Because this project is complex enought, we are delegating the parser combinator implementation to nom.
nom is a parser combinators library written in Rust. Its goal is to provide tools to build safe parsers without compromising the speed or memory consumption. To that end, it uses extensively Rust's strong typing, zero copy parsing, push streaming, pull streaming, and provides macros and traits to abstract most of the error prone plumbing.
Recently, I have been working on optimisations in the FindToken
and
FindSubstring
traits from nom itself. These traits provide methods to
find a token (i.e. a lexeme), and to find a substring, crazy naming.
However, this is not totally valid: FindToken
expects to find a single
item (if implemented for u8
, it will look for a u8
in a &[u8]
),
and FindSubstring
really is about finding a substring, so a token of
any length.
It appeared that these methods can be optimised in some cases. Both
default implementations are using Rust iterators: Regular iterator for
FindToken
, and window
iterator for
FindSubstring
, i.e. an iterator over overlapping subslices of a given
length. We have benchmarked big PHP comments, which are analysed by
parsers actively using these two trait implementations.
Here are the result, before and after our optimisations:
test …::bench_span ... bench: 73,433 ns/iter (+/- 3,869)
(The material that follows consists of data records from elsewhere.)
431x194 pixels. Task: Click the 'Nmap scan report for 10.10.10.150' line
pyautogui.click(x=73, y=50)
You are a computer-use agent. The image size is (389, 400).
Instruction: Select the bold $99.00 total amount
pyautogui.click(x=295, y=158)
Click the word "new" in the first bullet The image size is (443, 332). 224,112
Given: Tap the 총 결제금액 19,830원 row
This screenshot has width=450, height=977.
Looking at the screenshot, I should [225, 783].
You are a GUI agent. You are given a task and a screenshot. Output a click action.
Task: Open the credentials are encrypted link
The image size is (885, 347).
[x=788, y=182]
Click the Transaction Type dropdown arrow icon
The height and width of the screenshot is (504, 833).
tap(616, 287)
test …::bench_span ... bench: 15,986 ns/iter (+/- 3,068)
A boost of 78%! Nice!
The pull request has been merged
today, thank you Geoffroy Couprie! The new algorithms heavily rely on
the memchr
crate. So all
the credits should really go to Andrew Gallant! This crate provides a
safe interface libc
's memchr
and memrchr
. It also provides
fallback implementations when either function is unavailable.
The new algorithms are only implemented for &[u8]
though. Fortunately,
the implementation for &str
fallbacks to the former.
This is small contribution, but it brings a very nice boost. Hope it will benefit to other projects!
I am also blowing the dust off of Algorithms on
Strings,
by M. Crochemore, C. Hancart, and T. Lecroq. I am pretty sure it should
be useful for nom and tagua-parser
. If you haven't read this book yet,
I can only encourage you to do so!